Representatives of the Skolkovo Foundation, on a visit to London to drum up support, pointed to the fact that at least 14 global firms, including BP, Nokia, Siemens and SAP, are investing in the project.
Viktor Vekselberg, president of the Skolkovo Foundation, said: "We believe the Skolkovo initiative will be one of those projects that will change Russia."
The foundation, which has got $4bn (£2.5bn) in funding largely from the Russian government, plans to create a "world-class" technology and science research hub. This will include a university campus which might follow the lead of Stanford or Berkeley in Silicon Valley, where Google and many other US tech companies began.
The Skolkovo project will also build five key research centres dedicated to IT, biomedicine, energy, nuclear and space as well as a business park and a town for 26,000.
Russia has said it is keen to move from an economy reliant on natural resources to one focused on technology, knowledge and entrepreneurship. The government has gifted 500 hectares of vacant land to the foundation, with a possible 2014 opening date.
Mr Vekselberg admitted: "We'll never be able to repeat the Silicon Valley success. We don't have that target."

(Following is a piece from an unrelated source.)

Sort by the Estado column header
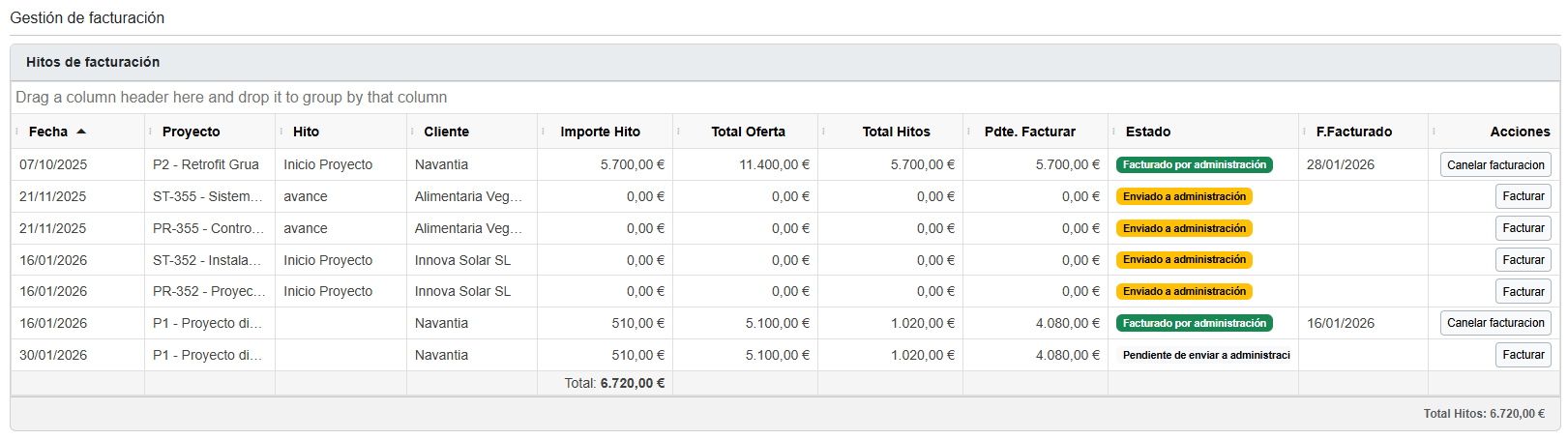The image size is (1568, 439). tap(1147, 132)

He and other members of the Skolkovo Foundation have visited universities including Oxford, Cambridge and London's Imperial College this week in the hope of creating alliances.
As part of that move, BP yesterday signed a £9.3m joint research deal with the Skolkovo Foundation and Imperial College to make oil refining in Russia more environmentally sustainable. UK Trade & Investment, the Whitehall body that supports UK business overseas, is backing the project.
some overseas companies have run into trouble in Russia in the past, including BP, which had a bust-up over its joint venture with TNK.